Baked Pumpkin, Leek and Red Lentil Soup

As I am sure you will have realised by now, I am what is euphemistically referred to as time-poor. Another way of putting it is that I’m a working mum juggling a million and one things. And yet I have always been 100% committed to home cooking for the family however busy I am. If you follow me on Facebook then you’ll know exactly what my secret is! Anyway, what I am trying to say is that cooking needs to be tasty, healthy and time-efficient and that’s exactly what this is.

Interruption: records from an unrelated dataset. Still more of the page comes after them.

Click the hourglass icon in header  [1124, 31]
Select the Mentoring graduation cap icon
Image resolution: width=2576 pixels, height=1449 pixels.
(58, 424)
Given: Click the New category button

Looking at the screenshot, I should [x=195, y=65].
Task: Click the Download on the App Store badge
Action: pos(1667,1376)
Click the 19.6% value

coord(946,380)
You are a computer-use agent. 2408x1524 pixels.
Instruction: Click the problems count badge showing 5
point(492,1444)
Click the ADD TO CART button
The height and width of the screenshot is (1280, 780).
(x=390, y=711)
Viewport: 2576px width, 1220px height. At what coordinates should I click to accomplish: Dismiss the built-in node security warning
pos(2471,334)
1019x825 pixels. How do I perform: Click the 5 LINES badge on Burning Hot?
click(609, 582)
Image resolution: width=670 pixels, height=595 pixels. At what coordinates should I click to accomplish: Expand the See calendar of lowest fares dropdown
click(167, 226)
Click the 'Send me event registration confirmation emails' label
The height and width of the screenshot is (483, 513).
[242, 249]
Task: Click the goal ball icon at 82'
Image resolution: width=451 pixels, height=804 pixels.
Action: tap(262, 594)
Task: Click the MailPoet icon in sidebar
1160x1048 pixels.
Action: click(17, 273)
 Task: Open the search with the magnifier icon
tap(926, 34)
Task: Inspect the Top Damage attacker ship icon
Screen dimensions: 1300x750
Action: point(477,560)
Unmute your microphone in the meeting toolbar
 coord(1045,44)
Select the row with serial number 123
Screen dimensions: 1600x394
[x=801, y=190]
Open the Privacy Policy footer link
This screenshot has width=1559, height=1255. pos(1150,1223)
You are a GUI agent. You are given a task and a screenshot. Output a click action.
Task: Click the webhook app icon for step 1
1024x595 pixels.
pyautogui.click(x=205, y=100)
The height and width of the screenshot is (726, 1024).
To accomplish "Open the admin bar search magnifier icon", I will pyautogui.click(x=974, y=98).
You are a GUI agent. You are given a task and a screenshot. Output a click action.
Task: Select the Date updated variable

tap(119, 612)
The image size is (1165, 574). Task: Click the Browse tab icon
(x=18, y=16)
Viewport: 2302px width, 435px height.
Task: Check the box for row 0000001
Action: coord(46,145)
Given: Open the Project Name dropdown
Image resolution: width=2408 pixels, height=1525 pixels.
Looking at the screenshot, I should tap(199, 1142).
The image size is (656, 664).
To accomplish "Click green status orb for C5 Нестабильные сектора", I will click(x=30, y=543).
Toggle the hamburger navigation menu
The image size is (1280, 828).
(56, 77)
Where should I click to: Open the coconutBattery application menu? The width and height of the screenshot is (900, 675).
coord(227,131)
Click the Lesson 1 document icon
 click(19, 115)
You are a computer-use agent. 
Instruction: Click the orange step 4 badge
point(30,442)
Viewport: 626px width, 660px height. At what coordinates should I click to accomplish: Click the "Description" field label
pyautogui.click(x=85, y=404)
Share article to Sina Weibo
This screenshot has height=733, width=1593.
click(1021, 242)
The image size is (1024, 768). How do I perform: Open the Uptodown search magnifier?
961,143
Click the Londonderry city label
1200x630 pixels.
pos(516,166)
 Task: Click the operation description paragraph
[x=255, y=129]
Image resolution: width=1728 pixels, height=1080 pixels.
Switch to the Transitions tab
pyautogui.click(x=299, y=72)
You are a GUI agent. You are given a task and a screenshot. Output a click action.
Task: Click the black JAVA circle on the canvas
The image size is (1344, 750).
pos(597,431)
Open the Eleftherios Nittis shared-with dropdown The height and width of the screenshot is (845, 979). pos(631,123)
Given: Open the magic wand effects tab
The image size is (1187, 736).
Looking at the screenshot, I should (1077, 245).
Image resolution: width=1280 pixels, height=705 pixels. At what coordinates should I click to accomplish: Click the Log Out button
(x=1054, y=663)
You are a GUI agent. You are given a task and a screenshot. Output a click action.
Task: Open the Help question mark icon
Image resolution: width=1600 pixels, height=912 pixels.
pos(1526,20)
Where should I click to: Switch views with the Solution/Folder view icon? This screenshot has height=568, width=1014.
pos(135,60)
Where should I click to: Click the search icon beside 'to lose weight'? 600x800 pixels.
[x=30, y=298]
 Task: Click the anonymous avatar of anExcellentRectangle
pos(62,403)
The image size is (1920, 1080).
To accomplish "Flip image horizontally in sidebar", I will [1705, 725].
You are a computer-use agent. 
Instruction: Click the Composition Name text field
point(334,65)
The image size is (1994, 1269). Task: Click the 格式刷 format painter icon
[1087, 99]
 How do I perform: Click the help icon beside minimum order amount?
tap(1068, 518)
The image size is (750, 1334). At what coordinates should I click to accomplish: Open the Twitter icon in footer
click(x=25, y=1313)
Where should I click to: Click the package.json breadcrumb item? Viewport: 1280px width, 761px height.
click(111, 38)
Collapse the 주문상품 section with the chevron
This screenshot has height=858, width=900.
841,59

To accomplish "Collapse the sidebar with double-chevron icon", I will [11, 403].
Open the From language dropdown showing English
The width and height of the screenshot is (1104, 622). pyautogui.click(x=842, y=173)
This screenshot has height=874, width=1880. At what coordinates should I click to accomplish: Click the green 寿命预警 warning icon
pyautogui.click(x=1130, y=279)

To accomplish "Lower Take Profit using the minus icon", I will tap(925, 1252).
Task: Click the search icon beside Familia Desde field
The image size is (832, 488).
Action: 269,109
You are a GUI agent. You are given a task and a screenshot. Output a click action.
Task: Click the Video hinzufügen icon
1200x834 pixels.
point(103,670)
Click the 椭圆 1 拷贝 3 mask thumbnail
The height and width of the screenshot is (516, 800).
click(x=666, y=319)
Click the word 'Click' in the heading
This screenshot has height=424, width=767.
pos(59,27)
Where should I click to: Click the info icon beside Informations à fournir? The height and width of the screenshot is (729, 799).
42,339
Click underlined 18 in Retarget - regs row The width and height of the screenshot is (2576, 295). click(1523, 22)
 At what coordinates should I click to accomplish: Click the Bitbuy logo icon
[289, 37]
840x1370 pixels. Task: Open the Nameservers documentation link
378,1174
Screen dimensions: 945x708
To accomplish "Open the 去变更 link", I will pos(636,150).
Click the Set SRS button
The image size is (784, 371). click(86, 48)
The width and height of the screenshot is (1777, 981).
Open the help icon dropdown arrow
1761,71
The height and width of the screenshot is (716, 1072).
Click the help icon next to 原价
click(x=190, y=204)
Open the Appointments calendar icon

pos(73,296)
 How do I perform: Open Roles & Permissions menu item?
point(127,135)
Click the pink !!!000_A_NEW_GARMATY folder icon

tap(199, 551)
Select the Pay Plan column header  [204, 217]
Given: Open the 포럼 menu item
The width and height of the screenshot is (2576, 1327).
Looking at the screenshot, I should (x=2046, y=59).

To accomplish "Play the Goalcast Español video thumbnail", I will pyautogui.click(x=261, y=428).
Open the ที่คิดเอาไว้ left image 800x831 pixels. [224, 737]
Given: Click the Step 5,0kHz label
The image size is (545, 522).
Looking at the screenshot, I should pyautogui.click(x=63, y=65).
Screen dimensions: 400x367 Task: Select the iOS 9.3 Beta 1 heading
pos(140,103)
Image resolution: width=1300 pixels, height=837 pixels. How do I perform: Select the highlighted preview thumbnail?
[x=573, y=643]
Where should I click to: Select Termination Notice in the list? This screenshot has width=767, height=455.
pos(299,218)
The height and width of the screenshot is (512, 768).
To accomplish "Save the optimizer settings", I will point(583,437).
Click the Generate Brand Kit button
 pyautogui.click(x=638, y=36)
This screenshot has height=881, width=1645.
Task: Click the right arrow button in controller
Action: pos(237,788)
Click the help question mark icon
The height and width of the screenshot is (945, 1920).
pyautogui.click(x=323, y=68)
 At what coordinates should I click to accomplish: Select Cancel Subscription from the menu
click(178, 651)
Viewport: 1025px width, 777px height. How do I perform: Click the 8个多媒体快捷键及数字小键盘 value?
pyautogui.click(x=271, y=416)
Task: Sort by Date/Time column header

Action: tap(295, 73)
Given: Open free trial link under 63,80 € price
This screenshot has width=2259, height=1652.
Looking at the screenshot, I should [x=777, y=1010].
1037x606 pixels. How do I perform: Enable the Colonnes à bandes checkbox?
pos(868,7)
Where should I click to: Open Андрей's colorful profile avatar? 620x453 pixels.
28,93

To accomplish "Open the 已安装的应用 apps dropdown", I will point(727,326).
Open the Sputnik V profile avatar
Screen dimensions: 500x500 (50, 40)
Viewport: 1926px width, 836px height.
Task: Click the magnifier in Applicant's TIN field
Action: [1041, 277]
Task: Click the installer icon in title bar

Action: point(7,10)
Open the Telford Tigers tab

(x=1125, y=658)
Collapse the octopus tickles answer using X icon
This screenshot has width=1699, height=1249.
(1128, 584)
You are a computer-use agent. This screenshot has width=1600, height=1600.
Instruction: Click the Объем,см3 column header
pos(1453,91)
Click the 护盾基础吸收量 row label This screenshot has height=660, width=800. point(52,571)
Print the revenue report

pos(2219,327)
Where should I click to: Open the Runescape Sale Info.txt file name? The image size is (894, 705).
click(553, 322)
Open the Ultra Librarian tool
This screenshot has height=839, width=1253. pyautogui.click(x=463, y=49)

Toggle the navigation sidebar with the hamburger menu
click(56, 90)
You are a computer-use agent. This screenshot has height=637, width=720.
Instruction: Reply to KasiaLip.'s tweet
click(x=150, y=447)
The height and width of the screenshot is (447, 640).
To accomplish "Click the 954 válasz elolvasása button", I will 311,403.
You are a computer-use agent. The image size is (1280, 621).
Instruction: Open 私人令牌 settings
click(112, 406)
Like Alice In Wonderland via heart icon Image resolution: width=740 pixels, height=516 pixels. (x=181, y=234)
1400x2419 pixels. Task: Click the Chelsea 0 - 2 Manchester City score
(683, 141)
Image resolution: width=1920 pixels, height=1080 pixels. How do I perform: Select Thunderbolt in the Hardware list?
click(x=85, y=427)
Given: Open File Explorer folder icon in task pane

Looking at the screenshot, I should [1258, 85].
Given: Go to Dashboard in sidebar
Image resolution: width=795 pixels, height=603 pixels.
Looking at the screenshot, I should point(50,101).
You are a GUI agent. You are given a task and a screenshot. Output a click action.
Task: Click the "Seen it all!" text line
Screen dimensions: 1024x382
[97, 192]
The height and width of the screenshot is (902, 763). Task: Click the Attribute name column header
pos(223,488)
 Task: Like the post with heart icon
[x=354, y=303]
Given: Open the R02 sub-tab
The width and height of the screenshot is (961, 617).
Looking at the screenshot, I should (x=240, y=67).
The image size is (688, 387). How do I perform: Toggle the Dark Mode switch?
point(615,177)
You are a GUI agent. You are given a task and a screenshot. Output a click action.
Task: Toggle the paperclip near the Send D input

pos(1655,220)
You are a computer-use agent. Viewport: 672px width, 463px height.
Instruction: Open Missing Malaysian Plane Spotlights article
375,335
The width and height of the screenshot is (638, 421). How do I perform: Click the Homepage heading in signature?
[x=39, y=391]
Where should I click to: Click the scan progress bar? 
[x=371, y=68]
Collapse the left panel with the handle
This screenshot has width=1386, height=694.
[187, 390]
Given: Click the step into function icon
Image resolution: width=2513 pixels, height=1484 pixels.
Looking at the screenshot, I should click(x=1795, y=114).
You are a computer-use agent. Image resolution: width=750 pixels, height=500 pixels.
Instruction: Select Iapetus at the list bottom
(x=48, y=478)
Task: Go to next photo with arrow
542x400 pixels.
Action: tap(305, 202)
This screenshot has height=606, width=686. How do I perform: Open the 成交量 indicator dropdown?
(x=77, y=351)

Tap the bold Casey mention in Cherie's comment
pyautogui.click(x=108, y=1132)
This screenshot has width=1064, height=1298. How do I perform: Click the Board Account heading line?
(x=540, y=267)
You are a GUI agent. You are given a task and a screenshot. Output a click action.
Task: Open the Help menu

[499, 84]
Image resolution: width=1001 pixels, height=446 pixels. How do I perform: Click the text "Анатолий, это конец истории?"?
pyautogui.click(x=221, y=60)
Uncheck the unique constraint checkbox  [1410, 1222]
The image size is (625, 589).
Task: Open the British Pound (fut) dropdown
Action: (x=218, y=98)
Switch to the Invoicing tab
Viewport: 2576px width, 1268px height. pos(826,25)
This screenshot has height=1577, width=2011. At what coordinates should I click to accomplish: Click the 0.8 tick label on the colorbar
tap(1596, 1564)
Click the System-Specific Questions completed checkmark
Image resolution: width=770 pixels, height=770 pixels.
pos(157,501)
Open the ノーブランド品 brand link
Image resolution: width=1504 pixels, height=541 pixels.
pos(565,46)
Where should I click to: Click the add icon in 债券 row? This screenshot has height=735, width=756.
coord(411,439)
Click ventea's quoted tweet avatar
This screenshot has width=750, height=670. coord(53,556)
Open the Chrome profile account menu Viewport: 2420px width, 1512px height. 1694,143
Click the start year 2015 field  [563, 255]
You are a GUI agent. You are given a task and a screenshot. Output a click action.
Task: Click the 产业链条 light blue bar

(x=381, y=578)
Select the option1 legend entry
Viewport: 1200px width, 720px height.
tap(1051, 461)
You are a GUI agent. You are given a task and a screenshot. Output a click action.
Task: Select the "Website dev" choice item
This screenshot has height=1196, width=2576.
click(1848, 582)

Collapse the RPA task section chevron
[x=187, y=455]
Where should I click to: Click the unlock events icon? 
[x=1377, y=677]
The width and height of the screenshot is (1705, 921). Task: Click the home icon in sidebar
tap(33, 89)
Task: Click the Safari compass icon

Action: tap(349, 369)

I am giving you the plain version of this soup but you could give it a Moroccan twist by adding cumin seeds, a couple of cinnamon sticks and freshly chopped coriander to garnish. Or perhaps a touch of Thai by adding grated ginger, garlic and some Thai red curry paste and coconut milk? How about a hint of India by using your favourite curry paste and garnishing with black onion seeds? With a bit of imagination the options are endless!


Ingredients

 

  • A whole pumpkin – I like varieties with a dense, rich texture. Butternut works well too.
     
  • Leeks – however many you have to hand. Two or three.
     
  • Red split lentils – throw in as many as you fancy having. They thicken the soup, make it yummy and provide added protein.
     
  • Salt and coarsely ground black pepper to taste.


Method


Step 1


Put the whole pumpkin in the oven at around 180ºC and cook until a skewer passes effortlessly through it.


Step 2


Whizz the cleaned leeks in a food processor so that they are finely sliced. Try and retain as much of the green part of the leek as possible – it’s good for you.


Step 3


Place the leeks and red split lentils in a huge saucepan – remember that you want this to last the working week - and add lots of boiling water. Cover and simmer until everything is perfectly tender.


Step 4


Cut the pumpkin in half and scoop out the seeds. Now scoop out the baked flesh and add it to your pot of leeks and lentils.


Step 5


Add salt and pepper to taste and then whizz to a smooth consistency with a handheld blender.